Scheduled Tribe Member Voluntarily Adopting Hindu Customs Cannot Be Denied Hindu Marriage Act Cover Merely On Grounds Of Tribal Exclusion: Chhattisgarh High Court

Isabella Mariam

 

The High Court of Chhattisgarh at Bilaspur, Division Bench of Justice Sanjay K. Agrawal and Justice Arvind Kumar Verma, has held that a Scheduled Tribe member who willingly adopts Hindu customs, rites, and traditions, thereby becoming Hinduised, cannot be barred from the Hindu Marriage Act's protection solely because its tribal exclusion provision withholds the statute's application to such communities. The Court intervened after a Family Court dismissed a mutual consent divorce petition filed by a Scheduled Tribe husband and Scheduled Caste wife, remitting the matter for fresh consideration on merits.

 

A wife belonging to the Scheduled Caste and a husband belonging to the Scheduled Tribe filed a joint application before the Family Court, Bastar at Jagdalpur, seeking dissolution of their marriage under Section 13B of the Hindu Marriage Act, 1955 on the ground of mutual consent.
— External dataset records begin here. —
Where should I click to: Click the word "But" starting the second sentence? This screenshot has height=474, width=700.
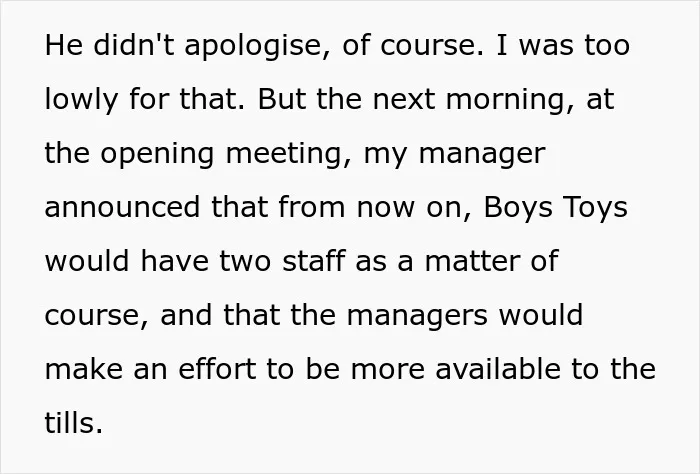[281, 100]
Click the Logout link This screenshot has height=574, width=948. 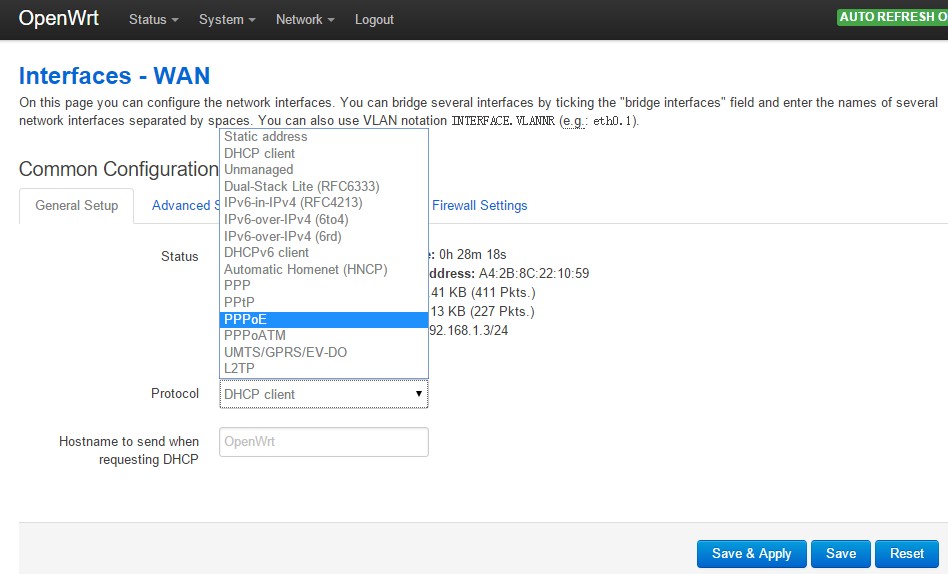[374, 19]
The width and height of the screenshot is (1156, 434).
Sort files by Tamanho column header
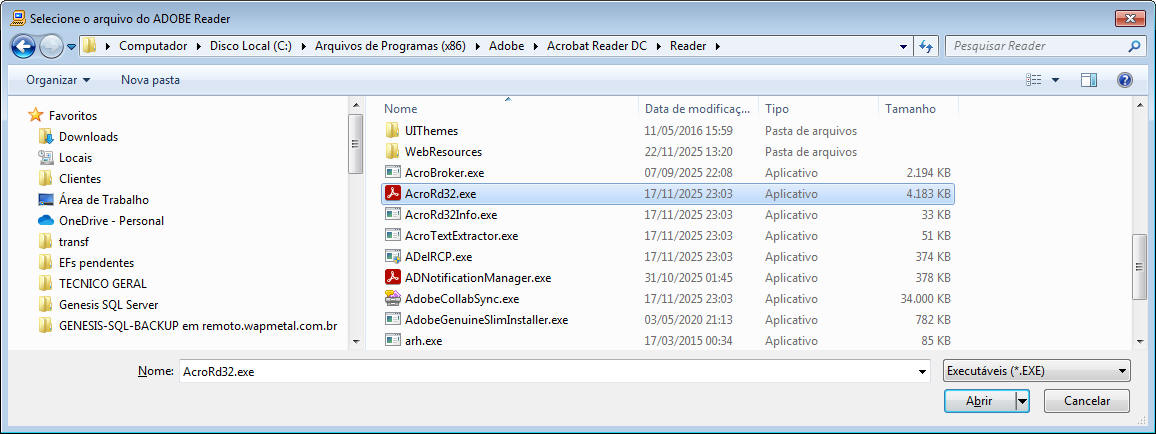tap(910, 109)
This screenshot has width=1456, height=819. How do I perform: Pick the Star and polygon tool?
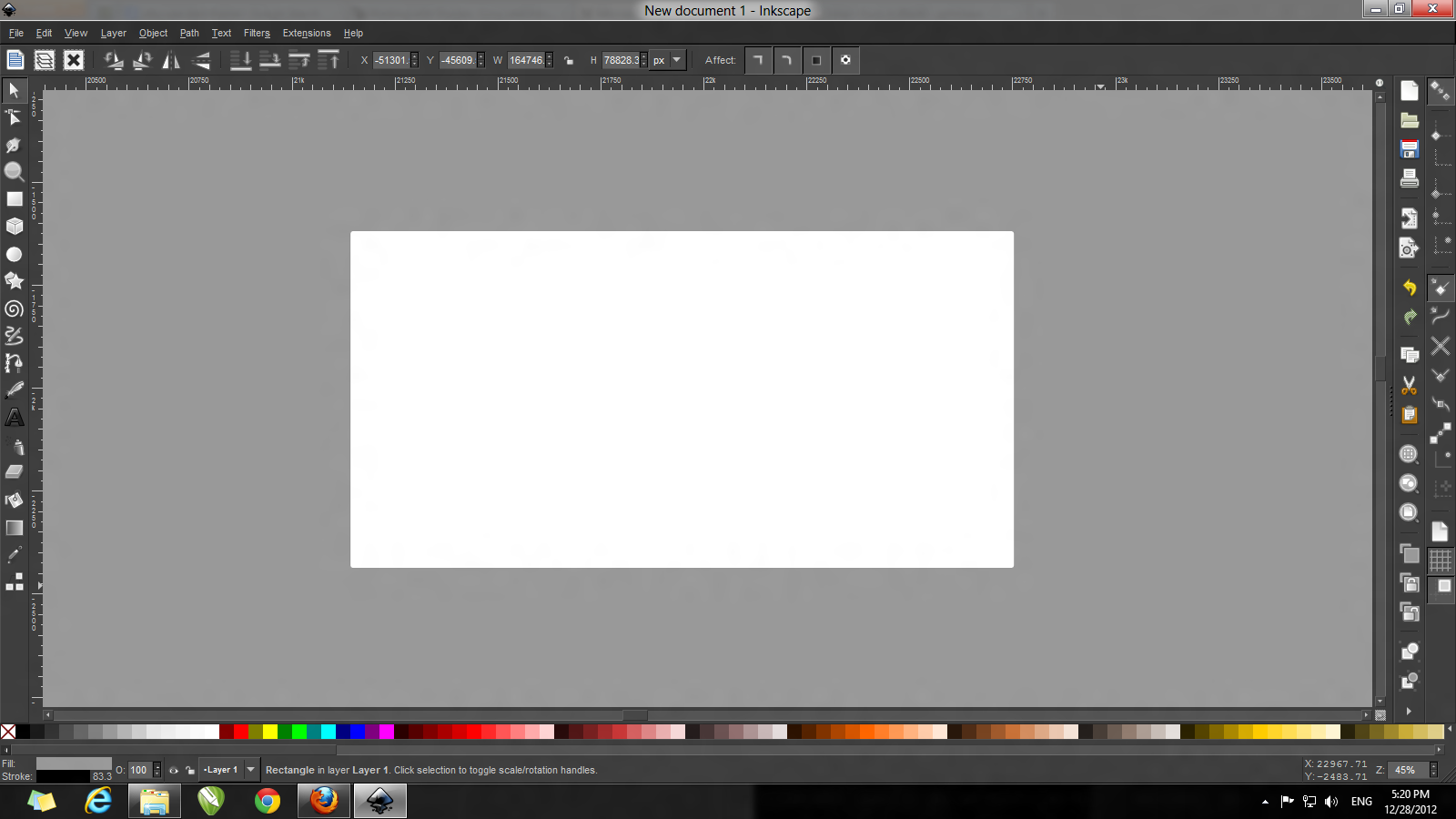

The parties stated that their marriage was solemnized on 15-4-2009 in accordance with Hindu customs and ceremonies, including the performance of saptpadi, and that they had been following Hindu customs and traditions thereafter. A son was born to them on 28-12-2011, who resides with the wife. The parties began living separately from 6-4-2014.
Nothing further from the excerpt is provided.